Effects of alcohol consumption in patients with left ventricular dysfunction
- T Irvine1
© Biomed Central Ltd 2001
Received: 20 August 2000
Published: 17 October 2001
This paper describes the effect on prognosis of mild to moderate alcohol consumption in patients with left ventricular dysfunction.
This research was undertaken because the effects of moderate alcohol intake on patients with left ventricular dysfunction are unclear. Previous observational studies have shown an association between moderate alcohol intake and reduction in cardiovascular mortality in the general population. The effects of high alcohol intake were not studied in this group.
The authors show that the consumption of up to 14 alcoholic units per week in this study population was associated with an overall 25% reduction in mortality as compared to nondrinkers (7.2 vs 9.4 deaths/100 person years). This effect appeared to be limited to subjects with ischaemic aetiology. In this group, mild to moderate alcohol consumption showed an independent association with decreased risk of all-cause mortality (relative risk 0.85), particularly in death from myocardial infarction (relative risk 0.55). In patients with a nonischaemic aetiology, mild to moderate alcohol consumption had no significant effect on mortality.
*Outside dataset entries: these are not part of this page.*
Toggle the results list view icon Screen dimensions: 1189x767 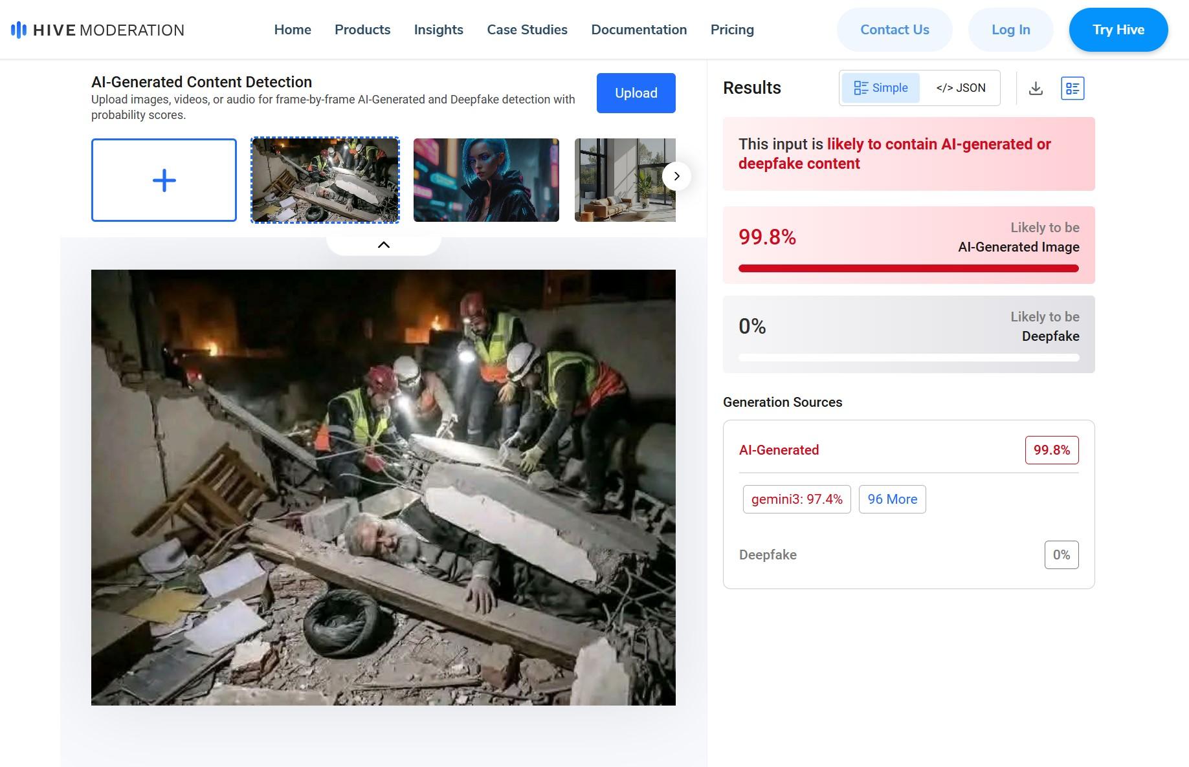point(1072,88)
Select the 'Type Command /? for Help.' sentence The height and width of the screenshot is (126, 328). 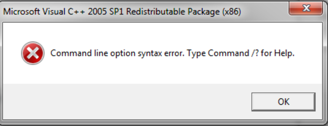(241, 53)
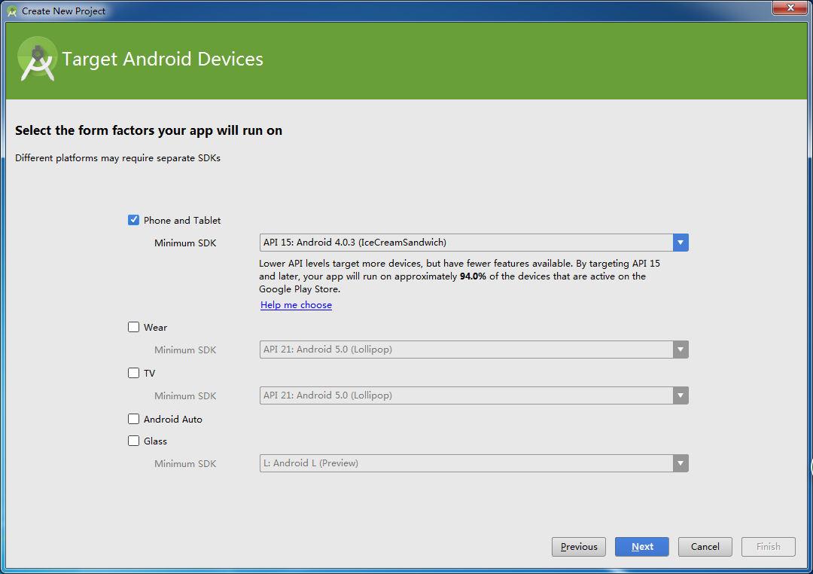This screenshot has width=813, height=574.
Task: Click the Cancel button
Action: (x=705, y=547)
I found this article interesting because it does not suggest an adverse effect of modest alcohol consumption in patients with left ventricular dysfunction, and indeed suggests a possible benefit. This benefit appears to be limited to those with an ischaemic aetiology, predominantly through a reduction in death from myocardial infarction.
The implication of these findings is that patients with left ventricular dysfunction who consume a moderate amount of alcohol should not be actively discouraged from doing so. Such patients often enquire about the effects of alcohol on their condition and this paper goes some way towards helping physicians respond to such questions.
Patients studied were a large subgroup (6600 subjects) from the studies of left ventricular dysfunction population. Patients with alcoholic cardiomyopathy were excluded.